-- Begin Supplied passage --

Along with the greens appear an impressive and ever-changing array of wildflowers. Tiny yellow radikia (related to dandelions) are the first to emerge after the first drops of rain, like they had been waiting just beneath the surface to poke their heads up for a drink. In the sheep pasture above our olive grove, fragrant saffron crocuses spring up in the most unlikely hard-trodden rocky places. They are followed by drifts of anemones (windflowers) in soft shades ranging from white to blue to pink to purple. Among those are great patches of brilliant white daisies.
Fluffy wild daffodils, planted by Giannis' father long ago, glow in the sunlight, their heady scent meandering along the drystone walls. Just as the anemones are becoming faded and tattered, up pop clusters of tiny grape hyacinths, so purple they are almost black. In the seasonal river gullies are pasxalia (Easter flowers), globular starry clusters scented like heaven. Almost everywhere stand tall white asphodels, the legendary flowers of the dead in the ancient Greek underworld. These pale beauties formed the garland crowning Hade's bride, Persephone.
Every day we hike down through a high mountain meadow to get to the edge of our property. Last week, on our evening walk back to the car, we were surprised to see the whole clearing covered with delicate purple irises. We hadn't seen even one on the way down in the morning. I guess they prefer the evening sun. And I musn't forget to mention the snowtufted blossoms adorning wild pear trees that stagger down the mountain like thorny lichen-covered trolls. I always say hello and pat my favorite as I pass it, anticipating it coming into full bloom so I can finally sit down and paint it, with the sea in the distant background. But that is another story.

-- End Supplied passage --
-- Begin Extracted records --

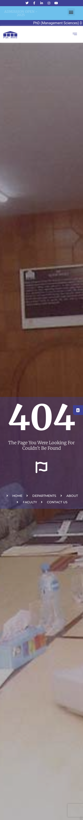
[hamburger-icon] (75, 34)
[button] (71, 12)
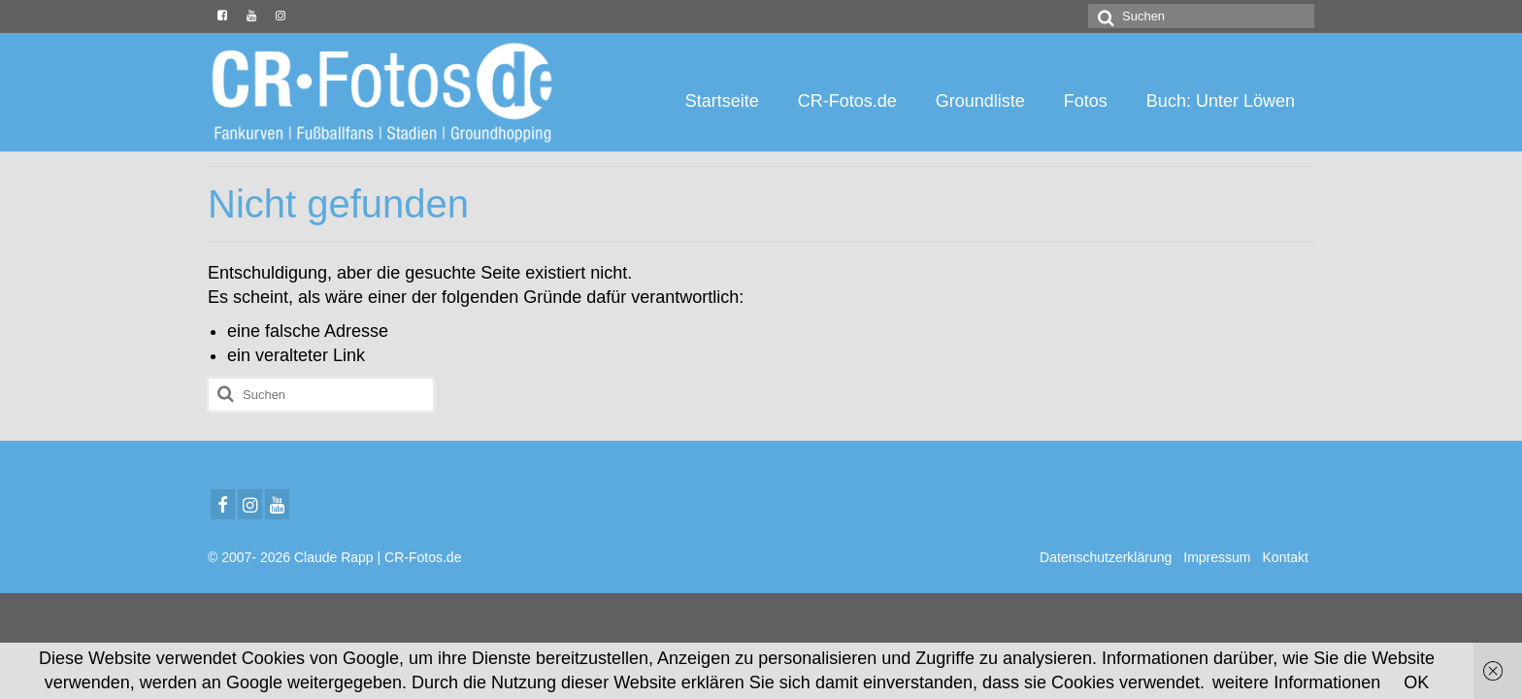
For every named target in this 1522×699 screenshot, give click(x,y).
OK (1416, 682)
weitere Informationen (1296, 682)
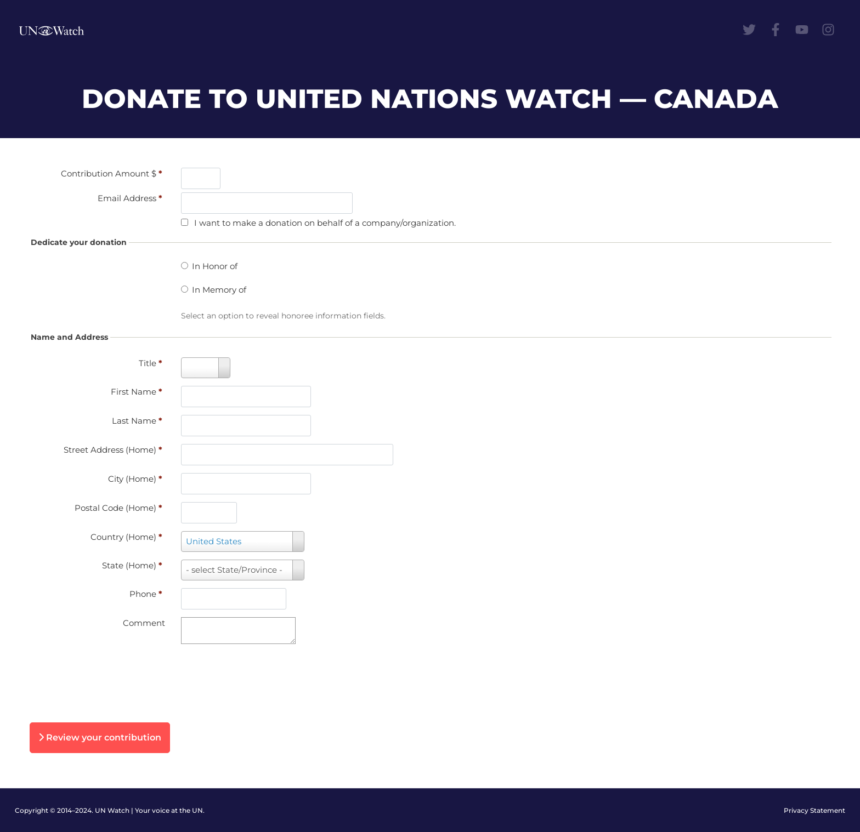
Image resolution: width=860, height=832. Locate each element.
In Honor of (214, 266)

-- End Extracted records --
-- Begin Extracted records --

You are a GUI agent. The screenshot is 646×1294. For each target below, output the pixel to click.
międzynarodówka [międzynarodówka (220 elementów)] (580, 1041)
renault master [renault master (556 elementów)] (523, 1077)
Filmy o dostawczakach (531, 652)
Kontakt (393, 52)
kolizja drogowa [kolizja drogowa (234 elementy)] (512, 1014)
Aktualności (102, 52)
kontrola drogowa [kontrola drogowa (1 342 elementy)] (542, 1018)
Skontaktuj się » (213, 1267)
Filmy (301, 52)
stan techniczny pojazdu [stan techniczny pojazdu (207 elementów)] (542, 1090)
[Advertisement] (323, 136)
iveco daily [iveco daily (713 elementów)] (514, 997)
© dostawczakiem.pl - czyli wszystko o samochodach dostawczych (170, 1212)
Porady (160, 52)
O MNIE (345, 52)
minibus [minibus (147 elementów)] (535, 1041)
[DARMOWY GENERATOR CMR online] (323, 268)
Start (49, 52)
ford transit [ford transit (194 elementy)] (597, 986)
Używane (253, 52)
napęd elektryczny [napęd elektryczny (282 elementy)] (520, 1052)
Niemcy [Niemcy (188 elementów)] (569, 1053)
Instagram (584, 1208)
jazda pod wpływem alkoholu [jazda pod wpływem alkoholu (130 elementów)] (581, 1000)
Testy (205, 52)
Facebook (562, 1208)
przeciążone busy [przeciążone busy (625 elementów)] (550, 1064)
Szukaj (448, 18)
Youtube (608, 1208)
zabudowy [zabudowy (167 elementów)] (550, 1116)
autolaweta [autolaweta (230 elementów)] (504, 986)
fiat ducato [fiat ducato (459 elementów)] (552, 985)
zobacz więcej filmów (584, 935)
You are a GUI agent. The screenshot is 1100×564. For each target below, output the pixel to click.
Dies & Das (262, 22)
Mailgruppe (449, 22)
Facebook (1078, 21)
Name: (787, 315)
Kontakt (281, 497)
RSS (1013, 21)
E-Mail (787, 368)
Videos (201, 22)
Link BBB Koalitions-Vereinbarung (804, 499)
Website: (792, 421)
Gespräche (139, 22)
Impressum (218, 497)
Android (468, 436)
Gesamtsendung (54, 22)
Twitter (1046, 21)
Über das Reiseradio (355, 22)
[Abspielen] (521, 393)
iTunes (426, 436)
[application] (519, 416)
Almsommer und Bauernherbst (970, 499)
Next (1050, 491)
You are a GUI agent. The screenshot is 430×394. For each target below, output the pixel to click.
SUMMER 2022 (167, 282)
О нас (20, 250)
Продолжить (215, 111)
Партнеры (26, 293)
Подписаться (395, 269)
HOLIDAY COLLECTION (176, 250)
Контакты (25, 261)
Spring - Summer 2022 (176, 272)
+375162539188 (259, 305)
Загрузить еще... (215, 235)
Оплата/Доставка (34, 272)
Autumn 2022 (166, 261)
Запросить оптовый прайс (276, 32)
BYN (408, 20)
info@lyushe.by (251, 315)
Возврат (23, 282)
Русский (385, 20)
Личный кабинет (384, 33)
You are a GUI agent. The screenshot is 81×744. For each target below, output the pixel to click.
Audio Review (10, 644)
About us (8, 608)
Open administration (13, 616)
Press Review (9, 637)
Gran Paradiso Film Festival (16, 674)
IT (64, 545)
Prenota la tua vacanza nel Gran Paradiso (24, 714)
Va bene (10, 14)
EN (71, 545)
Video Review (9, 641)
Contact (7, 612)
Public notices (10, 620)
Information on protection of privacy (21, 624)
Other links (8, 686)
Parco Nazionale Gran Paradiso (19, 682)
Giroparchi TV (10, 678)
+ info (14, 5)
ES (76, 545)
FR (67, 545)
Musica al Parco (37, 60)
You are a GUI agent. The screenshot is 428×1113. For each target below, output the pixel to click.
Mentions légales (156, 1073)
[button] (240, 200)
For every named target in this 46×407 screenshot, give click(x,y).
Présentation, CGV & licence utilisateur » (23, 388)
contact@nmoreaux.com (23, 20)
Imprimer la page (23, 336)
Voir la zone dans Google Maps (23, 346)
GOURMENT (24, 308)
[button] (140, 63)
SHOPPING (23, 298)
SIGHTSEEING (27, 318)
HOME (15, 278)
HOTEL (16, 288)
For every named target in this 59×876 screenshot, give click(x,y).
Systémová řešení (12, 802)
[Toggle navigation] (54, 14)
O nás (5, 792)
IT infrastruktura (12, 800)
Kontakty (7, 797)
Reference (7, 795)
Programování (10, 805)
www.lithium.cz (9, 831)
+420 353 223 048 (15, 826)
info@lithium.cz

-- End Extracted records --

» Work to do
[1] Rewrite the wildflowers passage, starting at "Fluffy wild daffodils, planted" and stopping after "Hade's bride, Persephone.". Put "old stone fences" in place of "drystone walls".
[2] Answer from the wildflowers passage:
(a) Which flowers are the first to emerge after the first drops of rain?
(b) Who planted the wild daffodils?
(c) What covered the whole clearing on the evening walk back to the car?
[3] According to the wildflowers passage, why does the writer look forward to the favorite wild pear tree coming into full bloom?
Rely only on the wildflowers passage for these tasks.

» Solutions to each task
[1]
Fluffy wild daffodils, planted by Giannis' father long ago, glow in the sunlight, their heady scent meandering along the old stone fences. Just as the anemones are becoming faded and tattered, up pop clusters of tiny grape hyacinths, so purple they are almost black. In the seasonal river gullies are pasxalia (Easter flowers), globular starry clusters scented like heaven. Almost everywhere stand tall white asphodels, the legendary flowers of the dead in the ancient Greek underworld. These pale beauties formed the garland crowning Hade's bride, Persephone.

[2]
(a) Tiny yellow radikia.
(b) Giannis' father, long ago.
(c) Delicate purple irises.

[3] Once the tree is in full bloom, the writer can finally sit down and paint it, with the sea in the distant background.